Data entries
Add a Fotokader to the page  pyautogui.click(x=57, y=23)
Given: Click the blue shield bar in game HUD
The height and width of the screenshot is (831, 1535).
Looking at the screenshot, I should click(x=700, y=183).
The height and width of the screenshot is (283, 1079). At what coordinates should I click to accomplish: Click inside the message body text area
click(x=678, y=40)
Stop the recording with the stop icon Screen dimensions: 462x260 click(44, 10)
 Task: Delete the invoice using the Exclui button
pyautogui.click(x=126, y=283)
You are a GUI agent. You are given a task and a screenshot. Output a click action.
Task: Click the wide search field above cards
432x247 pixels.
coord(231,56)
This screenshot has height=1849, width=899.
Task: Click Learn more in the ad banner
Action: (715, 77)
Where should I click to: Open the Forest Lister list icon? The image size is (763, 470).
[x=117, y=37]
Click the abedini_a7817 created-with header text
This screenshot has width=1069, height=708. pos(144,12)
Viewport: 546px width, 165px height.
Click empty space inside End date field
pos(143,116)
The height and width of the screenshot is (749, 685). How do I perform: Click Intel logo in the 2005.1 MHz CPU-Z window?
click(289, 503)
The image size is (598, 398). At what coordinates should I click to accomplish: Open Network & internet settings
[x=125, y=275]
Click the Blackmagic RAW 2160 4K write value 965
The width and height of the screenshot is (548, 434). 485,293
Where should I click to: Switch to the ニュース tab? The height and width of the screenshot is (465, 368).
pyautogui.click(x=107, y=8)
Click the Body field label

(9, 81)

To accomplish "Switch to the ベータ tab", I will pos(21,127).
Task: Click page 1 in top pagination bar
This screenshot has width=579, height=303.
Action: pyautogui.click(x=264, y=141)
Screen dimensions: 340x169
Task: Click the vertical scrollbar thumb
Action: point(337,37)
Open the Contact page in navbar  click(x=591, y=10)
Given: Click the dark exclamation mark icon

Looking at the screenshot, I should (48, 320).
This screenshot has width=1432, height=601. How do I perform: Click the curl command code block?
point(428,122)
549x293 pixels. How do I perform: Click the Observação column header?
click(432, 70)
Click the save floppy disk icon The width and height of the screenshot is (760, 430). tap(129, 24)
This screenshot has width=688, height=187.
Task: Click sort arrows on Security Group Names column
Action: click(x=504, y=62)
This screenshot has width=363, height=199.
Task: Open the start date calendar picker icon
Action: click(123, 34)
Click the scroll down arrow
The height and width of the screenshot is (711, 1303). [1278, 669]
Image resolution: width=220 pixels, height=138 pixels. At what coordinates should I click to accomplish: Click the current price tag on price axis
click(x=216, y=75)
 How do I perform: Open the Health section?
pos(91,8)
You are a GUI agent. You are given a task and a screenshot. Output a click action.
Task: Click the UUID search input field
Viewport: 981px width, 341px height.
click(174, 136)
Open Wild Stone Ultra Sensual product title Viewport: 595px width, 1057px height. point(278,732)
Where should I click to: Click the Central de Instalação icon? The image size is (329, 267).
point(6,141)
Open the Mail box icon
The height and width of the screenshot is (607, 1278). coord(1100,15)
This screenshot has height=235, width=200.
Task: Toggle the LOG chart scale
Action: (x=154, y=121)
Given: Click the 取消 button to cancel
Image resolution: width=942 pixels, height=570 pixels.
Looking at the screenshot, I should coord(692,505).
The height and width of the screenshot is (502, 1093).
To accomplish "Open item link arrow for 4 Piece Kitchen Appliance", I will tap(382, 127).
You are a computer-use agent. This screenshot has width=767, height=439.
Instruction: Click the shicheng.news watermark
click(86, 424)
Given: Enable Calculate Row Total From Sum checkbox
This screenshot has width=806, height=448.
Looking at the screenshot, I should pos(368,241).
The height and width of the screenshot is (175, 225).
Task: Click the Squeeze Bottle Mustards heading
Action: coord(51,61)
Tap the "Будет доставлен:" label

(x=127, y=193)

▸ WHAT THE EXERCISE ASKS: Only lines with the word "page" are wanted, so copy each one from the records.

▸ RESPONSE:
Add a Fotokader to the page  pyautogui.click(x=57, y=23)
Task: Click page 1 in top pagination bar
Open the Contact page in navbar  click(x=591, y=10)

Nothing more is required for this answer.